EXERCISE INSTRUCTIONS:
Edit the part of the data that opens with the line containing "At what coordinates should I click to accomplish: Open" and closes with the line containing "I will point(110,336)." so that "Home icon" becomes "Search icon", with everything else unchanged. Give back only those lines.

Part of a data file:

———

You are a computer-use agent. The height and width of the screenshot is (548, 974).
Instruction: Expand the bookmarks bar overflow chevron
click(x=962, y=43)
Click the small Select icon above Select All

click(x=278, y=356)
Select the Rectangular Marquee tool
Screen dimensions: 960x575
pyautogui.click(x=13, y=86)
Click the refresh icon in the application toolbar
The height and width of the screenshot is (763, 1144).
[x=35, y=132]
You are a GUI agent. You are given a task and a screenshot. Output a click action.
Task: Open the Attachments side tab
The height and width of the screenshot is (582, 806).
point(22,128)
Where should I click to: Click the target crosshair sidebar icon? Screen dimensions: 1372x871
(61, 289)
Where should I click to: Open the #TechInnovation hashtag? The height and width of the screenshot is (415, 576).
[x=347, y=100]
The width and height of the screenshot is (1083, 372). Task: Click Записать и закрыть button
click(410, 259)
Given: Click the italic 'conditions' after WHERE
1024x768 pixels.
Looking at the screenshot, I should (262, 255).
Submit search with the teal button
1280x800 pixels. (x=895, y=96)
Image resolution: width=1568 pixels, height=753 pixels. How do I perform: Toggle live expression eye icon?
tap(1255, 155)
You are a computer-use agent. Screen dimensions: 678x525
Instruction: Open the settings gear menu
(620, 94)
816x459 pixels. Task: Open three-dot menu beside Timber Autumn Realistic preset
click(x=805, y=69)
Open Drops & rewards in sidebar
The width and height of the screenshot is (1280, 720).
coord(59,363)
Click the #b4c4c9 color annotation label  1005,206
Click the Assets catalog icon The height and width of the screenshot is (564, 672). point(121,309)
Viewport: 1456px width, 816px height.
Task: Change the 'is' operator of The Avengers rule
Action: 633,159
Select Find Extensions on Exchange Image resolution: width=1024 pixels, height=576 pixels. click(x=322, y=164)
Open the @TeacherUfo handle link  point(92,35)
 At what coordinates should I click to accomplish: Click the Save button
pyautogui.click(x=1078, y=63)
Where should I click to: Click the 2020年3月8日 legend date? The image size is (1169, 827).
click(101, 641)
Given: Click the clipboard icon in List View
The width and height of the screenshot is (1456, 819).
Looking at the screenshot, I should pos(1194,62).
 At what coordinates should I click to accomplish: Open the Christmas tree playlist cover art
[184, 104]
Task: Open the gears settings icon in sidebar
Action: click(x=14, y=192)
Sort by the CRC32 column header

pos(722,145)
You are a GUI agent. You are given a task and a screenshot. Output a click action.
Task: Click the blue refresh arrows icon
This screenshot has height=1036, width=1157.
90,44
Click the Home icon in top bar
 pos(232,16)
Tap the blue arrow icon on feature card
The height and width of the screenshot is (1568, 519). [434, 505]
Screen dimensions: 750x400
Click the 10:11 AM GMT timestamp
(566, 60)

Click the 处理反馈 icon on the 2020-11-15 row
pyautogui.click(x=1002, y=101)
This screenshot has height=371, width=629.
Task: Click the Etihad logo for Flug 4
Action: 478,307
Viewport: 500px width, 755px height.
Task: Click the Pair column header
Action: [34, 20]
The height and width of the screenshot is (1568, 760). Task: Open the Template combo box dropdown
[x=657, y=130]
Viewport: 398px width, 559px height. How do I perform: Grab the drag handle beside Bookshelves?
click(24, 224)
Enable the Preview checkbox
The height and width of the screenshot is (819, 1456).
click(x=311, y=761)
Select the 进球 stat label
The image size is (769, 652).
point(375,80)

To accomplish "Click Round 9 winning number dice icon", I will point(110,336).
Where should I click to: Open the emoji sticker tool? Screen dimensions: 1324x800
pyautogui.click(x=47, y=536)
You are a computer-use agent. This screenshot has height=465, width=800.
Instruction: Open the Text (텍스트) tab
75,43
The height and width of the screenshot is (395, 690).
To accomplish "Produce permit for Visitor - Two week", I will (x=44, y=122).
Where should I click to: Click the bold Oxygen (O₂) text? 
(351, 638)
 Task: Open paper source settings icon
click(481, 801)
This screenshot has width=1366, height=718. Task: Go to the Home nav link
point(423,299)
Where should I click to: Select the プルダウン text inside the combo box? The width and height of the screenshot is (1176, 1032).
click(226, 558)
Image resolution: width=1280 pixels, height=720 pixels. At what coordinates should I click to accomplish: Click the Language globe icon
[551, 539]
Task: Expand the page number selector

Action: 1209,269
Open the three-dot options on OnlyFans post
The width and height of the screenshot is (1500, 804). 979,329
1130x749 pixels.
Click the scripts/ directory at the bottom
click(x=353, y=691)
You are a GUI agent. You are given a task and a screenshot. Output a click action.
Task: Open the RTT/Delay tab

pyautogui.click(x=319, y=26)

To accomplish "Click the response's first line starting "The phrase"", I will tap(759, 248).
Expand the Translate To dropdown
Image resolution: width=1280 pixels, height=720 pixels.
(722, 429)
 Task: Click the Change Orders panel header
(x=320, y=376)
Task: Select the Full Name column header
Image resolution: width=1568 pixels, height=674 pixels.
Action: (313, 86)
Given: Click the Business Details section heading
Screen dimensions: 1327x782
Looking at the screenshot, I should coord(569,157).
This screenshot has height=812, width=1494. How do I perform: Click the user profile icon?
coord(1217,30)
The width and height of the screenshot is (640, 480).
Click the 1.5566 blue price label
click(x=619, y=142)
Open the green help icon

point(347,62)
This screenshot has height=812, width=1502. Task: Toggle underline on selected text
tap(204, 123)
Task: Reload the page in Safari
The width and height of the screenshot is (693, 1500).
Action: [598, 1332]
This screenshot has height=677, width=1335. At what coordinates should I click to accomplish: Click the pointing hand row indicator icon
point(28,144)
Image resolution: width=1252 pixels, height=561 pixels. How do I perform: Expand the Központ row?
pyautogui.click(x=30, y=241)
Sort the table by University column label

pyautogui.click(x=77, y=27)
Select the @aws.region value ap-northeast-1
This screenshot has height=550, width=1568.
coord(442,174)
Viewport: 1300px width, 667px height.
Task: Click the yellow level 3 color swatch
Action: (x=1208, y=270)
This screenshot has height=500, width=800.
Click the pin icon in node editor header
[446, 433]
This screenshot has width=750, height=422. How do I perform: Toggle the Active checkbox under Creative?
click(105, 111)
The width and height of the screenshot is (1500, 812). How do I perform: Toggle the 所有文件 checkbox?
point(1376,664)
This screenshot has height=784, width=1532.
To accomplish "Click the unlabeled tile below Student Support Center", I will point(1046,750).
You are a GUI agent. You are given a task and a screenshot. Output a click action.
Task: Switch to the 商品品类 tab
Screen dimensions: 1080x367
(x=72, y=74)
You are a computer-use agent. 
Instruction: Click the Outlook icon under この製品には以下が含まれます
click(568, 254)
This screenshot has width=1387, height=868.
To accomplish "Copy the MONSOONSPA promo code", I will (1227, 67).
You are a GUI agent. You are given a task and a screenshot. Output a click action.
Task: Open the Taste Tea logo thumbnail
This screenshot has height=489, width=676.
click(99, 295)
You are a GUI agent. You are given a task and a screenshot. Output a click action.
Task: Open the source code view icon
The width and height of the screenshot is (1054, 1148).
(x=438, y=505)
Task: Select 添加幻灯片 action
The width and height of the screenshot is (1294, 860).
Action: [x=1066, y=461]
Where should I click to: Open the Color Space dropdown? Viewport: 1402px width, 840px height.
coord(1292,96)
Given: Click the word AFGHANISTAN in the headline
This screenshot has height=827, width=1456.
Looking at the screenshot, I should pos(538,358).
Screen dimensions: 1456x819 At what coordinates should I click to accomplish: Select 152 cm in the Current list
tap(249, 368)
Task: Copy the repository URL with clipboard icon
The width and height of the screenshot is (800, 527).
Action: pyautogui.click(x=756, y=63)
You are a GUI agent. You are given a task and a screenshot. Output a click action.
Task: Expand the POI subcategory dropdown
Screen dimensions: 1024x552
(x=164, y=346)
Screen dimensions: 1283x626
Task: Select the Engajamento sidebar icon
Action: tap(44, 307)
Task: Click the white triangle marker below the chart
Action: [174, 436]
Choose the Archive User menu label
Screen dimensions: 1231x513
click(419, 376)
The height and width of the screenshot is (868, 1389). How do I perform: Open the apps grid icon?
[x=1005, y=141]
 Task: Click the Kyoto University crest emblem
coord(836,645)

———

TASK SOLUTION:
 At what coordinates should I click to accomplish: Open the Christmas tree playlist cover art
[184, 104]
Task: Open the gears settings icon in sidebar
Action: click(x=14, y=192)
Sort by the CRC32 column header

pos(722,145)
You are a GUI agent. You are given a task and a screenshot. Output a click action.
Task: Click the blue refresh arrows icon
This screenshot has height=1036, width=1157.
90,44
Click the Search icon in top bar
 pos(232,16)
Tap the blue arrow icon on feature card
The height and width of the screenshot is (1568, 519). [434, 505]
Screen dimensions: 750x400
Click the 10:11 AM GMT timestamp
(566, 60)

Click the 处理反馈 icon on the 2020-11-15 row
pyautogui.click(x=1002, y=101)
This screenshot has height=371, width=629.
Task: Click the Etihad logo for Flug 4
Action: 478,307
Viewport: 500px width, 755px height.
Task: Click the Pair column header
Action: [34, 20]
The height and width of the screenshot is (1568, 760). Task: Open the Template combo box dropdown
[x=657, y=130]
Viewport: 398px width, 559px height. How do I perform: Grab the drag handle beside Bookshelves?
click(24, 224)
Enable the Preview checkbox
The height and width of the screenshot is (819, 1456).
click(x=311, y=761)
Select the 进球 stat label
The image size is (769, 652).
point(375,80)

To accomplish "Click Round 9 winning number dice icon", I will point(110,336).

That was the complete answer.